**EXCERPT**
******************************

Chilean branded generics major CFR Pharmaceuticals (Corporacion Farmaceutica Recalcine) is making a cash and shares offer to buy South African group Adcock Ingram in a deal valued at 12.90 billion rand, around $1.30 billion.

The Santiago-headquartered group is offering 73.51 rand per share (a premium of around 14% on its stock price on July 2 and says the deal would create "a global diversified emerging markets pharmaceuticals company [with] potential exposure to over two billion patients and …a presence in more than 23 countries". CFR is in discussion with a number of banks "which have expressed confidence" in funding the cash part.

CFR intends to roll out Adcock’s portfolio – which includes anti-retrovirals, over-the-counter treatments, plus diabetes, dermatology and ophthalmology medicines – in Latin America, while also gaining access to its markets in sub-Saharan Africa. A merger will also give Adcock "access to attractive new markets in Southeast Asia", through CFR's presence in Vietnam.

******************************

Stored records
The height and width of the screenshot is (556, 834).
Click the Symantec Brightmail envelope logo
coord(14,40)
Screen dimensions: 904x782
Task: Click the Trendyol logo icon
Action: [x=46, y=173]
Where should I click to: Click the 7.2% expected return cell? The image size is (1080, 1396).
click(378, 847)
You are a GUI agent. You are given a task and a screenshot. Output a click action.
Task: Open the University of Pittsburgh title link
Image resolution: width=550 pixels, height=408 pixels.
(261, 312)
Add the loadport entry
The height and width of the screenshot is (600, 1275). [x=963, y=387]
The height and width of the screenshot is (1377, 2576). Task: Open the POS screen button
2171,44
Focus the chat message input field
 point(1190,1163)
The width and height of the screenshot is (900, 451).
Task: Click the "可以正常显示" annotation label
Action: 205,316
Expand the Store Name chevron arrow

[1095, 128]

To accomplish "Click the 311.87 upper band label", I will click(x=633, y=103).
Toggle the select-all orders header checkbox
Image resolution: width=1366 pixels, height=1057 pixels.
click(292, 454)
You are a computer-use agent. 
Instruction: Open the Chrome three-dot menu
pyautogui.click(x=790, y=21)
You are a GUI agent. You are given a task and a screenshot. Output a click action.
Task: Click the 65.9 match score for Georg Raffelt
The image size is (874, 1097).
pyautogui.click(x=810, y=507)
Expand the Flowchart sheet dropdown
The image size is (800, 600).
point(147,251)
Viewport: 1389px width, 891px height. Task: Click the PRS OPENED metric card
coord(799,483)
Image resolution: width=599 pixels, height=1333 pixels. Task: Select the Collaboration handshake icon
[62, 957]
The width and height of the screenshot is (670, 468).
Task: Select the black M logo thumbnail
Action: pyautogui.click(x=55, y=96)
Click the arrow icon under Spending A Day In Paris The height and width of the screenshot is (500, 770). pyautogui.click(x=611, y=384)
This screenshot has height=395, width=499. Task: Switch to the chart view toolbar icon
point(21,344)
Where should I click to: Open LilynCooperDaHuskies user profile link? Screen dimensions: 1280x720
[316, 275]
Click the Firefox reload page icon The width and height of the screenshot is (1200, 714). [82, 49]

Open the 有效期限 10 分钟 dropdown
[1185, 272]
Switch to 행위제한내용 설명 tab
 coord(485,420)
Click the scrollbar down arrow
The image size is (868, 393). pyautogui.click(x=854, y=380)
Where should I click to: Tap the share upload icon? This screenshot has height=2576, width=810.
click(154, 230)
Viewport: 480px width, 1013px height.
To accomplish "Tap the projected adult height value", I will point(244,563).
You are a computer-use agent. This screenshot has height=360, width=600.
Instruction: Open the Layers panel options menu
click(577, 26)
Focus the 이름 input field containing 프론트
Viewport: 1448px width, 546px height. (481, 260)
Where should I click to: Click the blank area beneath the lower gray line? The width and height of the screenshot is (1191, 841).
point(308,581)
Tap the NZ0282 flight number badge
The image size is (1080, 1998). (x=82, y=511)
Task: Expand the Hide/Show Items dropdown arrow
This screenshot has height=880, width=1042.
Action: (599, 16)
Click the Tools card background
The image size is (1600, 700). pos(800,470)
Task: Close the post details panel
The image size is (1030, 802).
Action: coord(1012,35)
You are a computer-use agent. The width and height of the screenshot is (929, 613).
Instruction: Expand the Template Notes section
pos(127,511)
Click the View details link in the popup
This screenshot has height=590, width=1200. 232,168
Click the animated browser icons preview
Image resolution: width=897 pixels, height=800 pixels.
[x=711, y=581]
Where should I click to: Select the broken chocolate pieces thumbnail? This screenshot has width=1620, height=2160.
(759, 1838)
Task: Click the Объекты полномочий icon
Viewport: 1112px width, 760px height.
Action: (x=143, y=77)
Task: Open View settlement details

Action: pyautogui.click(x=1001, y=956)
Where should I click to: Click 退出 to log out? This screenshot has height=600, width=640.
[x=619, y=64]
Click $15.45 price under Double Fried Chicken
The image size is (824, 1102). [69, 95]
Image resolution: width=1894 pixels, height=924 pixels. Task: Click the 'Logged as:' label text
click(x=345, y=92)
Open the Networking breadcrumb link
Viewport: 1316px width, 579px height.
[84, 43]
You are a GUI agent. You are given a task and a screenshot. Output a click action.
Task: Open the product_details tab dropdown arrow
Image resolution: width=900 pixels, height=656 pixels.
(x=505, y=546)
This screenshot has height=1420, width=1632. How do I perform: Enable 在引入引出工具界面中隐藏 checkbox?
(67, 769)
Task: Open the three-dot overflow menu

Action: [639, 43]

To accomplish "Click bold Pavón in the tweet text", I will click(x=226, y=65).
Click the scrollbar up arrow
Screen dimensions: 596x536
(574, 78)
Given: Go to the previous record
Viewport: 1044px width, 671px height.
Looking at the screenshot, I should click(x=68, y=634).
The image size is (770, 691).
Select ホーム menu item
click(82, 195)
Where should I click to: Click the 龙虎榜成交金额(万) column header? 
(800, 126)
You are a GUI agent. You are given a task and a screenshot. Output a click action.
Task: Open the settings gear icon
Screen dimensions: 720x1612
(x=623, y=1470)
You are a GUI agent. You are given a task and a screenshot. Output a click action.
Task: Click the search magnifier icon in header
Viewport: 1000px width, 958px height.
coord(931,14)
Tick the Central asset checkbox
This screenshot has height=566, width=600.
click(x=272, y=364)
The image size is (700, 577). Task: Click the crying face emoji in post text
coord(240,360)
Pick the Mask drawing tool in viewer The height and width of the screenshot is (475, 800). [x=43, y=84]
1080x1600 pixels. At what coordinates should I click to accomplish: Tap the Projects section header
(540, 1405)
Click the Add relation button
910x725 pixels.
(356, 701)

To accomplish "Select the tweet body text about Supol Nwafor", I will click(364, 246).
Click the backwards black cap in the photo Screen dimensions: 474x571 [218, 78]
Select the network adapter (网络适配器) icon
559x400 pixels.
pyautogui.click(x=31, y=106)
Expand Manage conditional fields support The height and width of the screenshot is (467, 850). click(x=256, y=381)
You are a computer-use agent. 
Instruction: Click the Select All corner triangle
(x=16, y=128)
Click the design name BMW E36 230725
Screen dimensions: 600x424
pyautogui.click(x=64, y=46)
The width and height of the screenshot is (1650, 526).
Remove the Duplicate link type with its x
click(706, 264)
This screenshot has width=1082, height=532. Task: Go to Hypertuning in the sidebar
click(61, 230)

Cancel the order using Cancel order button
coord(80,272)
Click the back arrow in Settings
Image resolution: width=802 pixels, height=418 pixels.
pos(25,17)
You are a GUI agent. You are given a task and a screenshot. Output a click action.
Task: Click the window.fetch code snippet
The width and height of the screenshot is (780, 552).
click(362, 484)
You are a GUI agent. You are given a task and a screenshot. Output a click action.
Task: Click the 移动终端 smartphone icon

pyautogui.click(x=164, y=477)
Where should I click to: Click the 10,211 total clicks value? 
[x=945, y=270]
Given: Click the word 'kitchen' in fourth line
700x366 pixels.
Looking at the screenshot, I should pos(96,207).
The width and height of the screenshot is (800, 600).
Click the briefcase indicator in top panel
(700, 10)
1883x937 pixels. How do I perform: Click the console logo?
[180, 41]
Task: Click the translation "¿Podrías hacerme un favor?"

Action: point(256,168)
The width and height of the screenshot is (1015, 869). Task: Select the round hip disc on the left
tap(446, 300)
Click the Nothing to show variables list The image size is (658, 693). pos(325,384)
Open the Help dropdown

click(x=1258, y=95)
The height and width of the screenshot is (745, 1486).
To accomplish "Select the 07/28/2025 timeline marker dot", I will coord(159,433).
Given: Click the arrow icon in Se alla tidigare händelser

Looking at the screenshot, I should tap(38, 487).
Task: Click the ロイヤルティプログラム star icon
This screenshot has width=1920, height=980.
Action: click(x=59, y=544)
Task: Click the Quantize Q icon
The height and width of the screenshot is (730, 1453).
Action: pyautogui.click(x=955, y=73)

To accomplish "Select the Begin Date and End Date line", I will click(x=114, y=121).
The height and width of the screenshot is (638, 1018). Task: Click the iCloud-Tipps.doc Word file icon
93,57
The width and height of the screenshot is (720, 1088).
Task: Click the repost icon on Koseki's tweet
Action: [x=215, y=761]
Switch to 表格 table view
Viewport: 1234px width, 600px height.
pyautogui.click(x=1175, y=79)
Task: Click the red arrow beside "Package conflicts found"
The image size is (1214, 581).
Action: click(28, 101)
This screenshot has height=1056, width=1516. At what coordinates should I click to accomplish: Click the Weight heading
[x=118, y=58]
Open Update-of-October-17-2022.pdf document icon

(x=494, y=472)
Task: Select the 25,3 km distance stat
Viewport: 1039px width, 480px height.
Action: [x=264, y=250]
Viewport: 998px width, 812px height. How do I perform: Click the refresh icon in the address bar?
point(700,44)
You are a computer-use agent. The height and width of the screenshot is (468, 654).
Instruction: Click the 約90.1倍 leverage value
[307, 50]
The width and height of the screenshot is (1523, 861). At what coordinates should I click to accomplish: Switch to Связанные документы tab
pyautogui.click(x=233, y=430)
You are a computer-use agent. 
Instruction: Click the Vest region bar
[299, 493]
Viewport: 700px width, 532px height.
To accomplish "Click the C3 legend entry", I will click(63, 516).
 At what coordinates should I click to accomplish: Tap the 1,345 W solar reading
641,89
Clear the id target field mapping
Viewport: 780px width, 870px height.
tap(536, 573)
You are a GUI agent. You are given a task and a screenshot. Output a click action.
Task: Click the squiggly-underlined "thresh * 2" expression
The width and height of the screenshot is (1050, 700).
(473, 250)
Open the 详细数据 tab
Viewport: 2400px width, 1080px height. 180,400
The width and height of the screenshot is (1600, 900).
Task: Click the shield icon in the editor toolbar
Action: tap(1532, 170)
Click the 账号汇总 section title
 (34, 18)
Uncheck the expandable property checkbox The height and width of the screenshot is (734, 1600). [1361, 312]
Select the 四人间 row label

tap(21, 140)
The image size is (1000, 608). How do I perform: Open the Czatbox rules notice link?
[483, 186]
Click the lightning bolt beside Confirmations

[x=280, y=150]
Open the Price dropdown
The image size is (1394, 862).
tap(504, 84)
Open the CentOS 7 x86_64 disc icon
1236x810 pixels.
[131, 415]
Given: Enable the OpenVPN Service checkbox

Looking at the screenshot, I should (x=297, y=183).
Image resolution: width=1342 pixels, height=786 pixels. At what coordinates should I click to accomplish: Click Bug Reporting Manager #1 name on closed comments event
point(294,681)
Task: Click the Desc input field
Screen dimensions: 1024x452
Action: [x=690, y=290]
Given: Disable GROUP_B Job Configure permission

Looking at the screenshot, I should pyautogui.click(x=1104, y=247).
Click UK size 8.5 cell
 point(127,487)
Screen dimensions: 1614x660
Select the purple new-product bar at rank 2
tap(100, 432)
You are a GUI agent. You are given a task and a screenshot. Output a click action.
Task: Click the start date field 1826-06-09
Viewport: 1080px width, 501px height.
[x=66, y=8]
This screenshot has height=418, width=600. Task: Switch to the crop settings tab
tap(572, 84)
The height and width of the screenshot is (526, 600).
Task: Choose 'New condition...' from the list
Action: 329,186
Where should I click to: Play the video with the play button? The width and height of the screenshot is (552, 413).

******************************

**WORK REQUEST 1**
In the article on the Adcock Ingram offer, how much per share is CFR offering?
**WORK REQUEST 2**
According to the article on the Adcock Ingram offer, how would a merger give Adcock access to new markets in Southeast Asia?
Answer using only the article on the Adcock Ingram offer, not the stored records.

**WORKED SOLUTION 1**
CFR is offering 73.51 rand per share.

**WORKED SOLUTION 2**
Adcock would reach Southeast Asian markets through CFR's presence in Vietnam.